Transcribe every line of the items below word for word, leaving out the pictures.

Records of locating words and elements:

__________________________________________________

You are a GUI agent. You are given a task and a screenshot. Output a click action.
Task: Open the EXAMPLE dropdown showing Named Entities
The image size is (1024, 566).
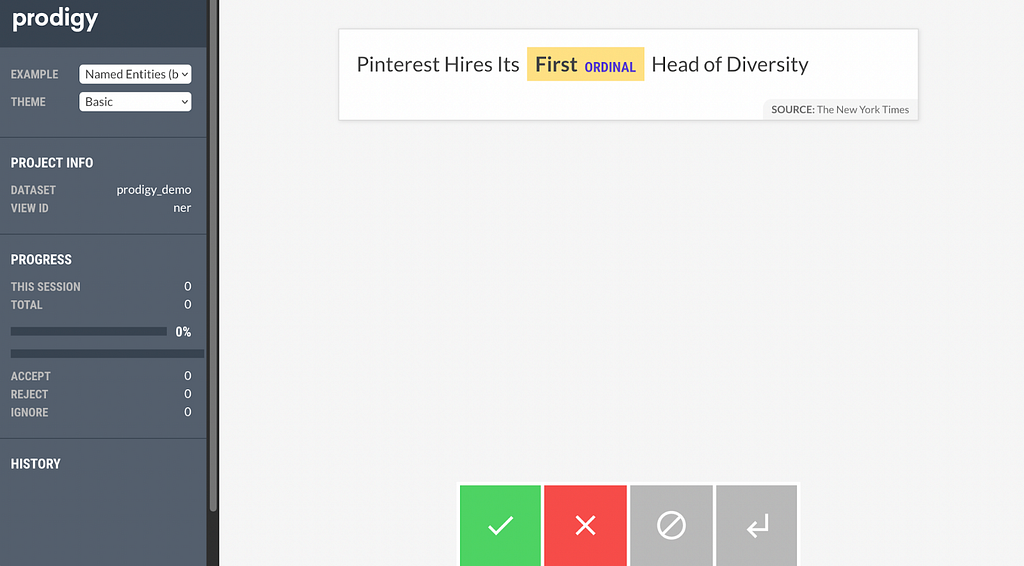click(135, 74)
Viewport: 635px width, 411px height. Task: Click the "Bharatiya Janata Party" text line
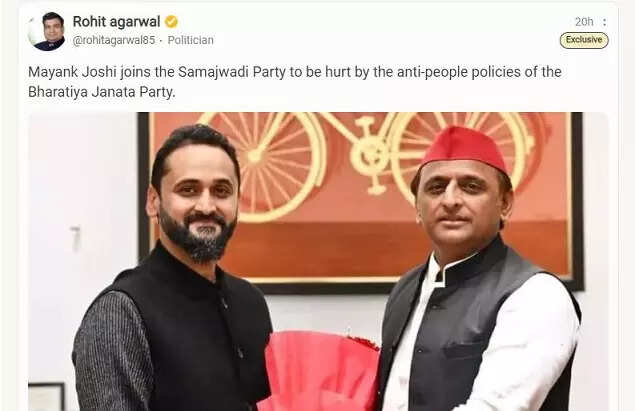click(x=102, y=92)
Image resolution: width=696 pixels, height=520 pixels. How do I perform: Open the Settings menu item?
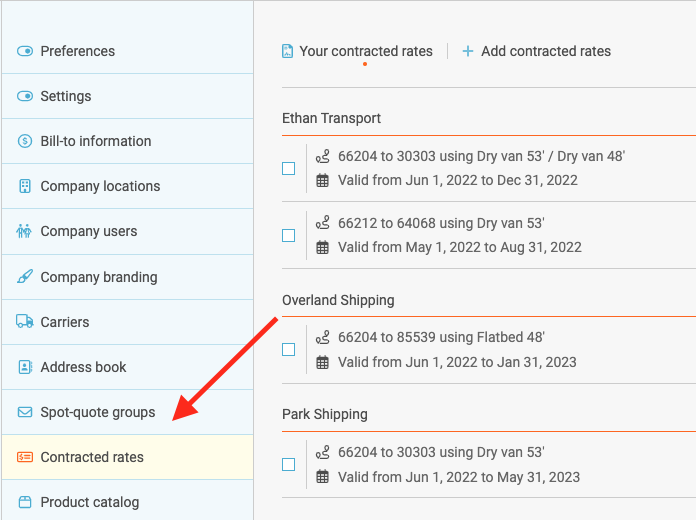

__________________________________________________

EXERCISE OUTPUT:
You are a GUI agent. You are given a task and a screenshot. Output a click action.
Task: Open the EXAMPLE dropdown showing Named Entities
The image size is (1024, 566).
click(135, 74)
Viewport: 635px width, 411px height. Task: Click the "Bharatiya Janata Party" text line
click(x=102, y=92)
Image resolution: width=696 pixels, height=520 pixels. How do I perform: Open the Settings menu item?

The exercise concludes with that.